While the vandalism and theft of the Afro-American Heritage Bicentennial Commemorative Quilt was emotional for its curators, some good did come of it: a subsequent panel to discuss the quilt and other textiles proved far more popular than expected, bringing new light to an item that had been stored underground for the past two decades.
Each of the squares on the 5x6 quilt features a prominent figure or event in Afro-American history. From 1974-1976, a group of fifteen Black women worked diligently on bringing it to life, and in 1976 they donated it to OHS.
Over the years, the quilt has been in tours and displays all over the country, but, for the past two decades it’s been “resting” in its home, the vault at OHS.
The vault itself is 100,000 square feet and contains between 75,000-80,000 objects, all overseen by Deputy Museum Director Nicole Yasuhara.
Then, in early October, the quilt came out of hibernation for display in the OHS lobby, to mark Portland Textile Month. The display was set to run the whole month of October, but on the night of the 11th, OHS was vandalized.
Among shattered windows and doors, the quilt was taken from its display, and, about 12 hours later, was recovered by Portland police on a nearby street.
“When we found out we were vandalized, I was heartbroken but I wasn’t so surprised,” Yasuhara says, “Obviously we all know we’re in historic times right now, and I just choose to be thankful that it was returned and largely unharmed. I mean, it could’ve been so much worse—ripped or not returned at all, or burned.”

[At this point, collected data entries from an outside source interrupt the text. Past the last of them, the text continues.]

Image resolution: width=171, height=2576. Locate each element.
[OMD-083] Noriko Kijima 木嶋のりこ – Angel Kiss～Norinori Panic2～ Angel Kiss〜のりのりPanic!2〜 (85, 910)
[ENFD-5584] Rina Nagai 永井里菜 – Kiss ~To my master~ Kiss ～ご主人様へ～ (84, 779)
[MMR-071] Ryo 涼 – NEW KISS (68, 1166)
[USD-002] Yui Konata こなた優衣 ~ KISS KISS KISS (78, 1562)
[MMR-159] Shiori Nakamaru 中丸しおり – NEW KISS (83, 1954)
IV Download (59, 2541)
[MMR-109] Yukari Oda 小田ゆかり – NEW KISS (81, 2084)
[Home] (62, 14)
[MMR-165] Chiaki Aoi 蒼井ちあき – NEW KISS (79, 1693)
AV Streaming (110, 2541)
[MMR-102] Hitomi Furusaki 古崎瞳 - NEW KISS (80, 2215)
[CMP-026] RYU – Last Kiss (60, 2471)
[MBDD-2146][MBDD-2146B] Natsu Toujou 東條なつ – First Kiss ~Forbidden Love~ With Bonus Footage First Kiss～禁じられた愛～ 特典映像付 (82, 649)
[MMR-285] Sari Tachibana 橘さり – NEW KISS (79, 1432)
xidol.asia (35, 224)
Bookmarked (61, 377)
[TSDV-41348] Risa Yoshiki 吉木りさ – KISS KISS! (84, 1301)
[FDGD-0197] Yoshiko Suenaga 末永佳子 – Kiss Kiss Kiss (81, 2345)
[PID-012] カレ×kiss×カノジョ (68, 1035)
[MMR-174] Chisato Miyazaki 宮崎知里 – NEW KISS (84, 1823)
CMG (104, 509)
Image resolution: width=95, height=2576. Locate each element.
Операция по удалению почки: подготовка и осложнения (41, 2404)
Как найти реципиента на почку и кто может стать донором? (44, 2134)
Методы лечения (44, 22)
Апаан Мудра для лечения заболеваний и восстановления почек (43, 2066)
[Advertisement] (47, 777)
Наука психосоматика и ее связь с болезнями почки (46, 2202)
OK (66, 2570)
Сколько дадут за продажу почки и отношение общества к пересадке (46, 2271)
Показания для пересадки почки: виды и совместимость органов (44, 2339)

Damage to the quilt included color-bleed, and required attention from specialists; hence, the trip to the Textile Conservation Workshop in New York. “We sent it out last Monday and they received it. It will take a little bit of time to create a treatment proposal. I don’t expect we’ll have it back till the late winter. We tried to find someone local, but these guys [Textile Conservation Workshop] are truly the best at what they do,” Yasuhara says.
Though its spotlight was cut short, the incident wasn’t all bad. OHS had already planned to host a virtual panel on the 15th for the display, and, after the vandalism, they had a much larger audience than anticipated.
“We took that opportunity in the panel to teach people more about the quilt. We had a great turnout for it.”
Caleb Sayan, the founder of Portland Textile Month, hopes the piqued curiosity doesn’t end there: “If there’s a silver lining, I think that it’s helped raise profile for the quilt, the people who made it as well as the work that the Oregon Historical Society does,” he says. “There’s so much more discussion that needs to happen [about the quilt and its meaning]. We really hope this is just the start of the interest, whether it be local schools or local organizations.”